Copy the records word for word, starting at the line that contains "Where should I" and continuing through the end of the records. Omit the pictures from your copy.

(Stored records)
==*==

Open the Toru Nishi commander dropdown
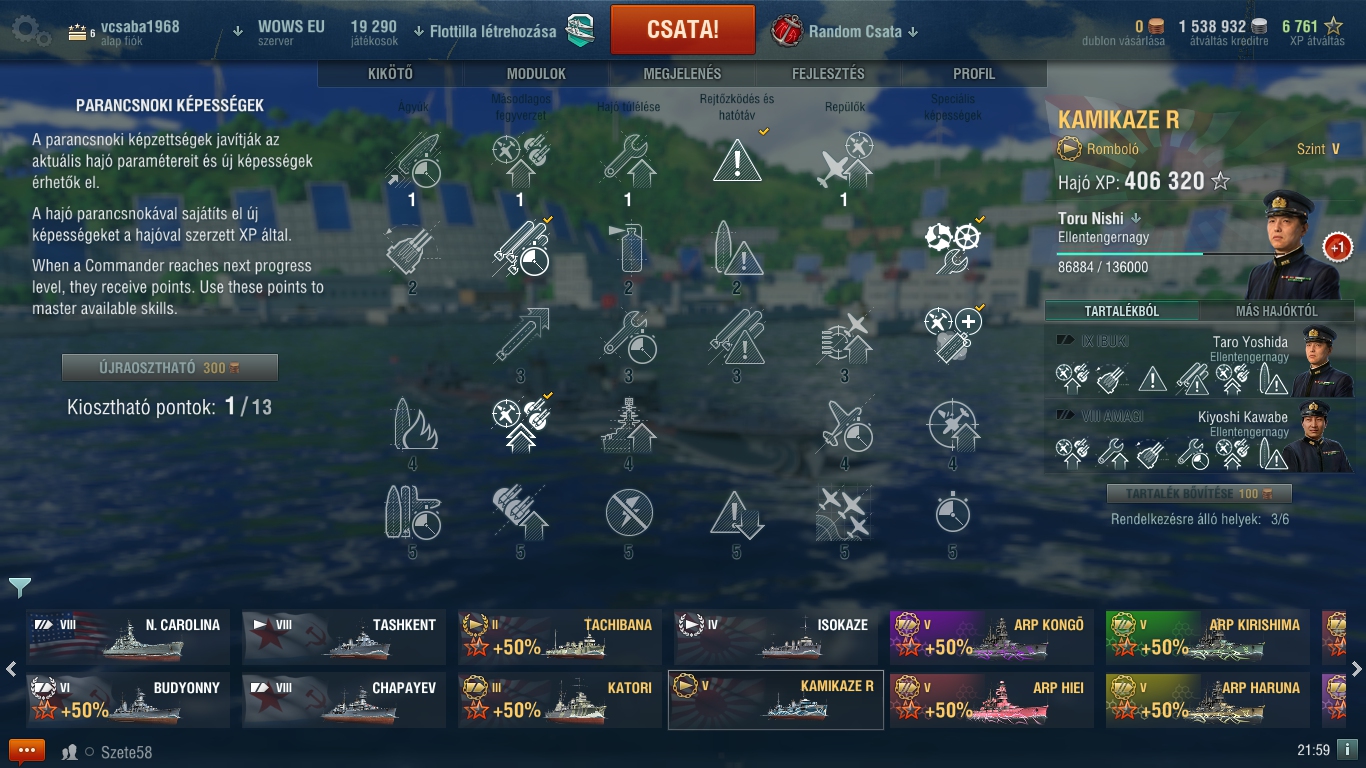Image resolution: width=1366 pixels, height=768 pixels. [x=1100, y=218]
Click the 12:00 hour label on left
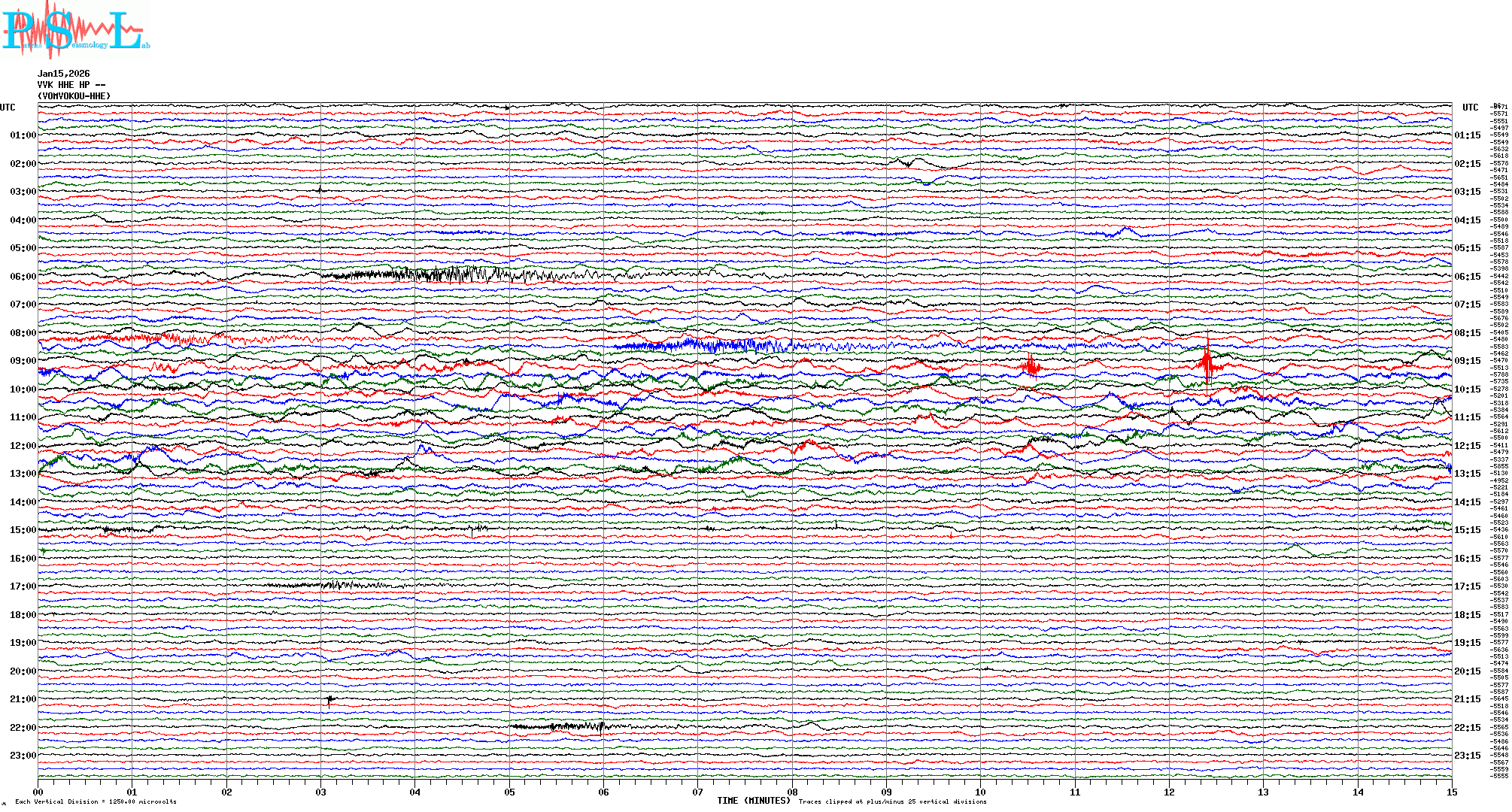Image resolution: width=1512 pixels, height=812 pixels. pos(23,446)
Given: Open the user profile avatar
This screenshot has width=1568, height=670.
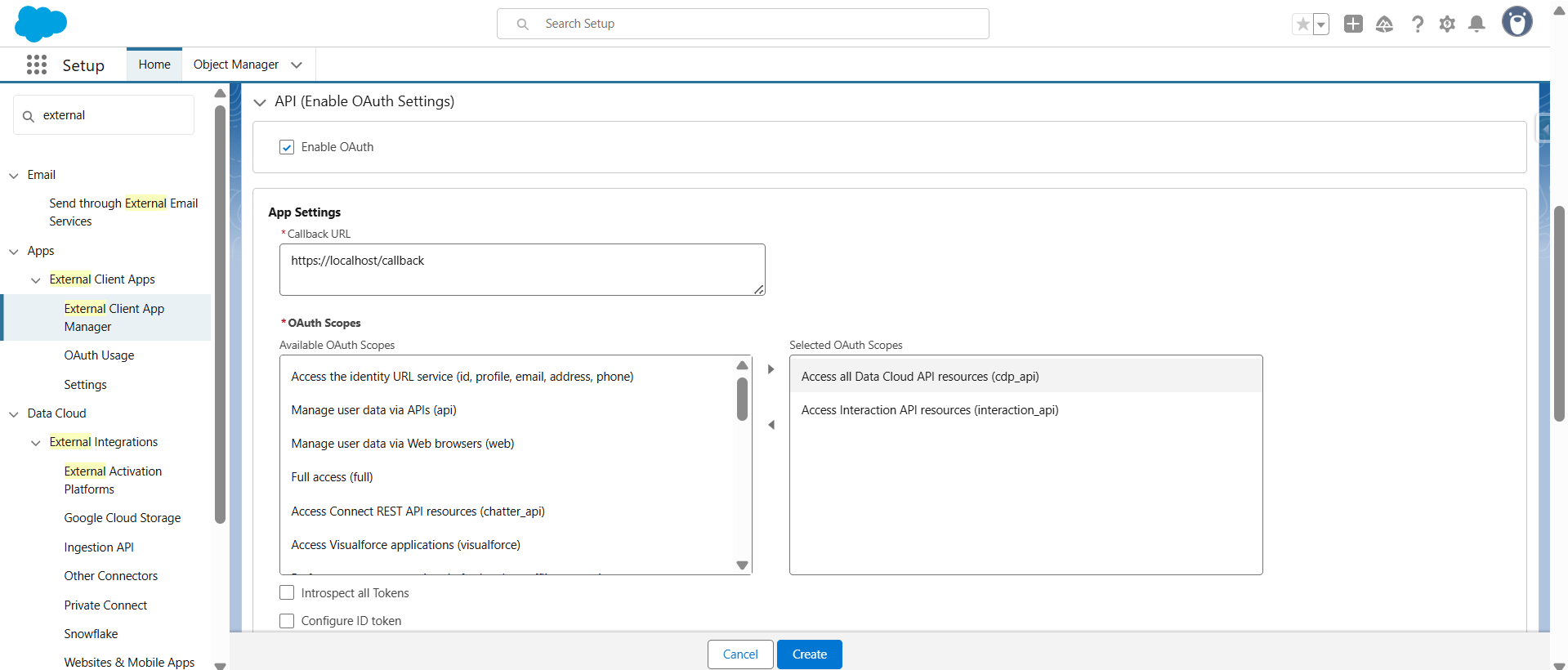Looking at the screenshot, I should [1517, 23].
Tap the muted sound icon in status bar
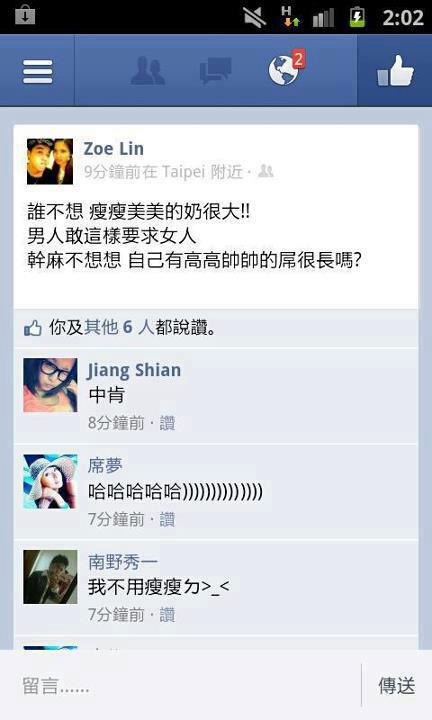This screenshot has width=432, height=720. [x=255, y=17]
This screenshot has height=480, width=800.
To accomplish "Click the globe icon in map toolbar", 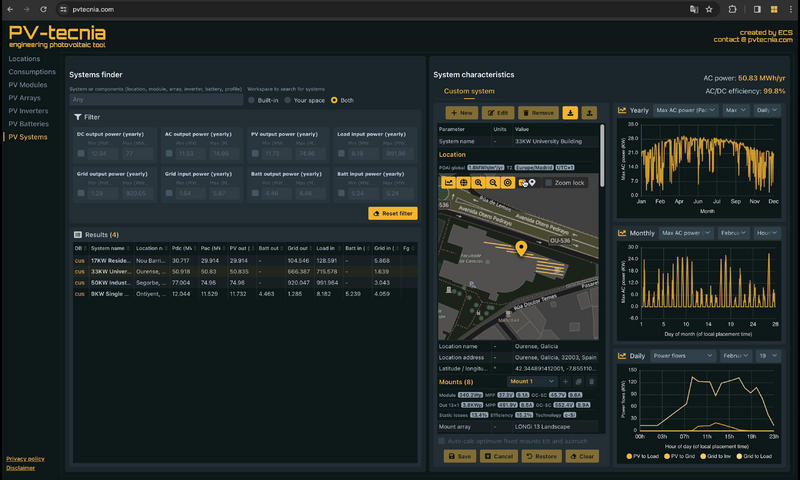I will coord(464,183).
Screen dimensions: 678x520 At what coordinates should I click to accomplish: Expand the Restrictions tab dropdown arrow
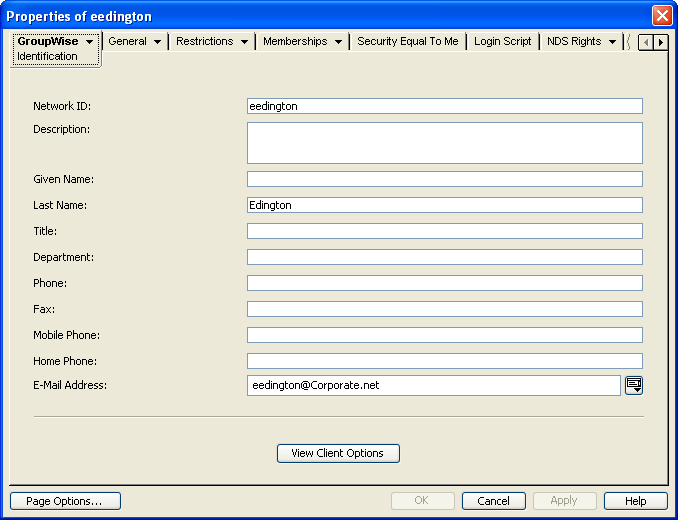point(243,42)
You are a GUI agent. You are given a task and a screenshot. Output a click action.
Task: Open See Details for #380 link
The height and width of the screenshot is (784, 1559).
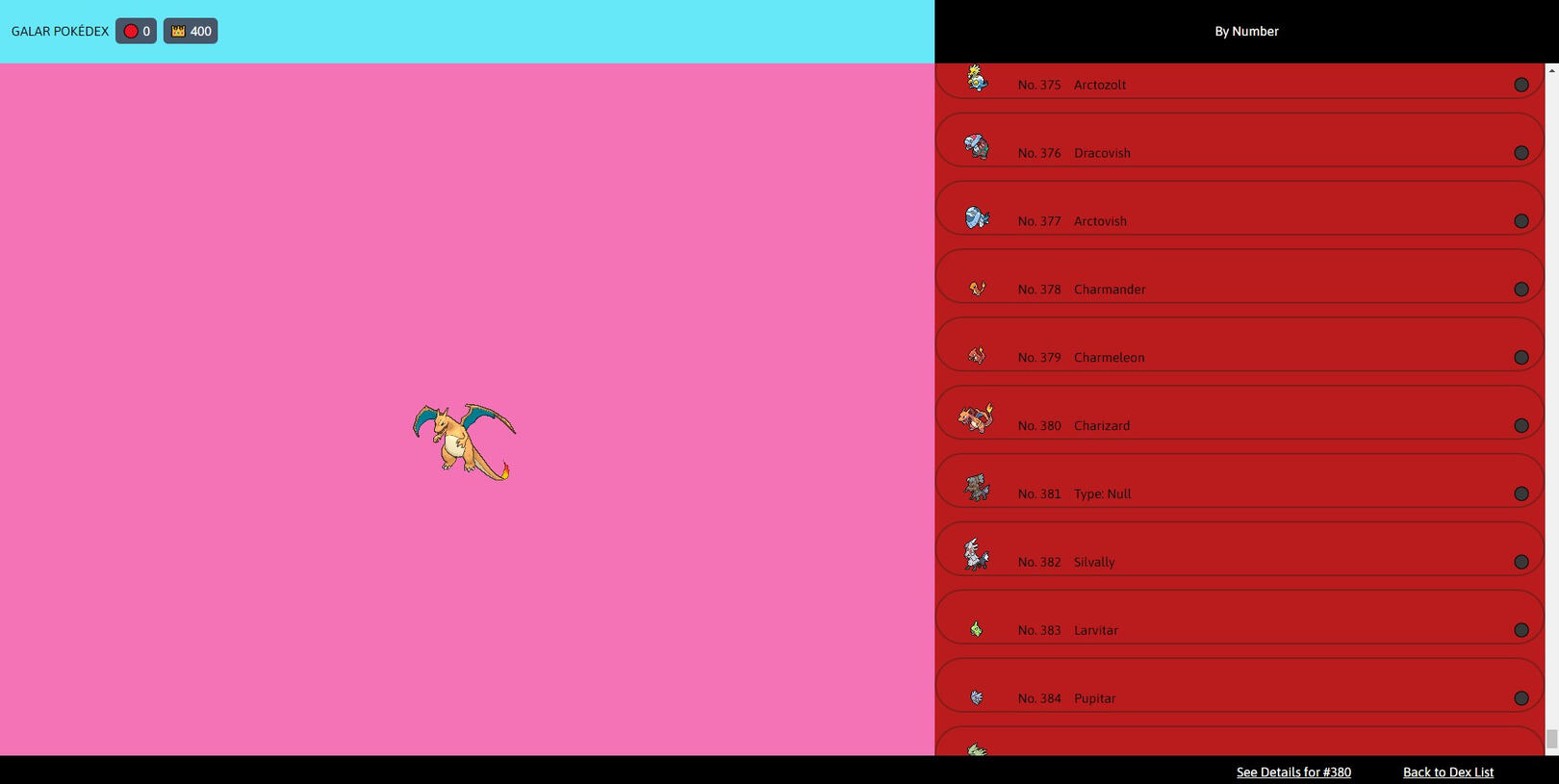1292,771
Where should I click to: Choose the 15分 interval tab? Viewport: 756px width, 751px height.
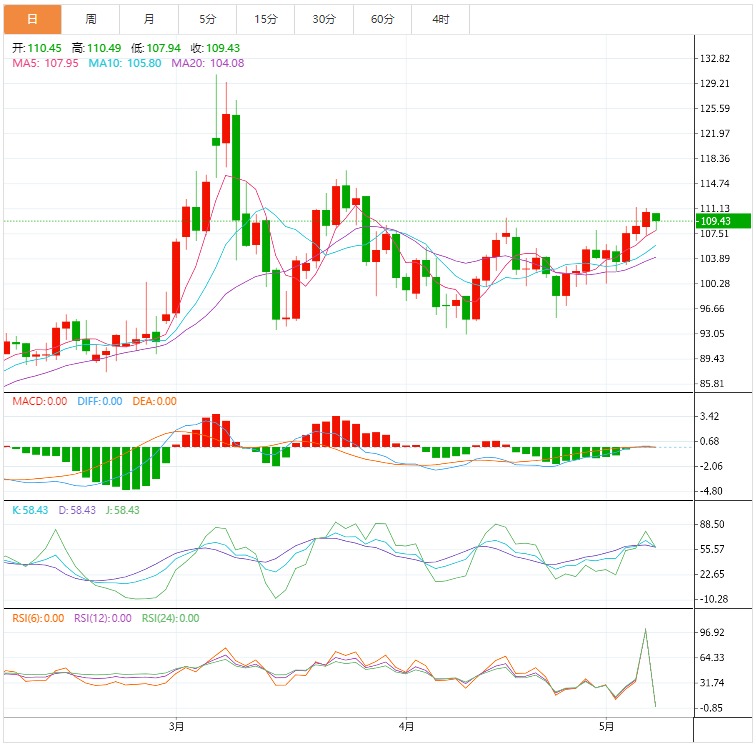pos(265,19)
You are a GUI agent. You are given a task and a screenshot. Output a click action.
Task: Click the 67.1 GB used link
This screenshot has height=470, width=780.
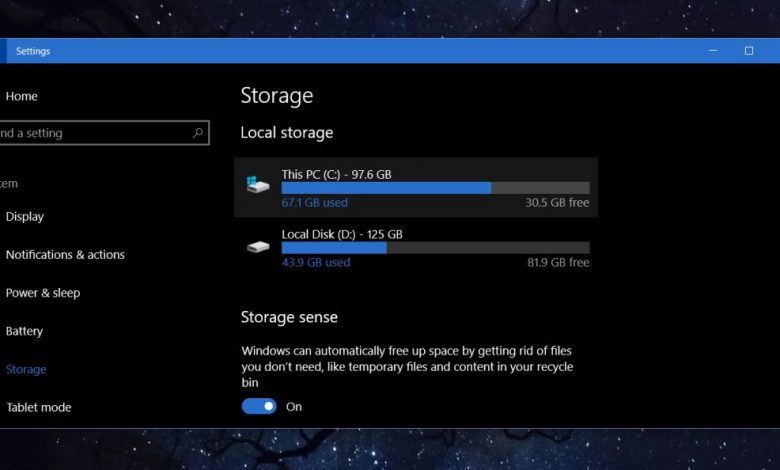[x=314, y=203]
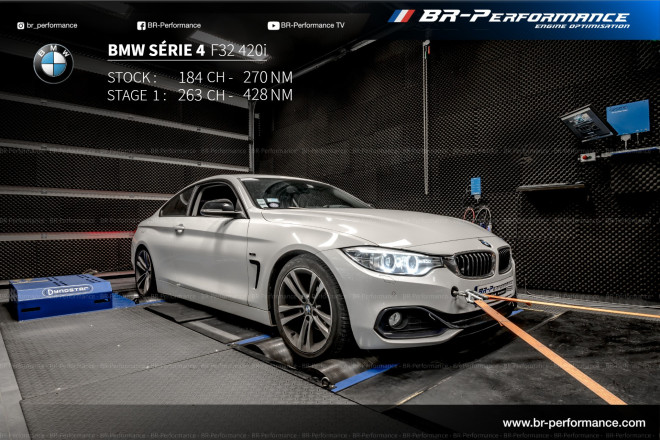660x440 pixels.
Task: Open the BR-Performance TV channel label
Action: 312,25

==*==

* **Result**
Where should I click to: Choose the 15分 interval tab? Viewport: 756px width, 751px height.
pos(265,19)
You are a GUI agent. You are given a task and a screenshot. Output a click action.
Task: Click the 67.1 GB used link
This screenshot has height=470, width=780.
[x=314, y=203]
660x440 pixels.
Task: Open the BR-Performance TV channel label
Action: 312,25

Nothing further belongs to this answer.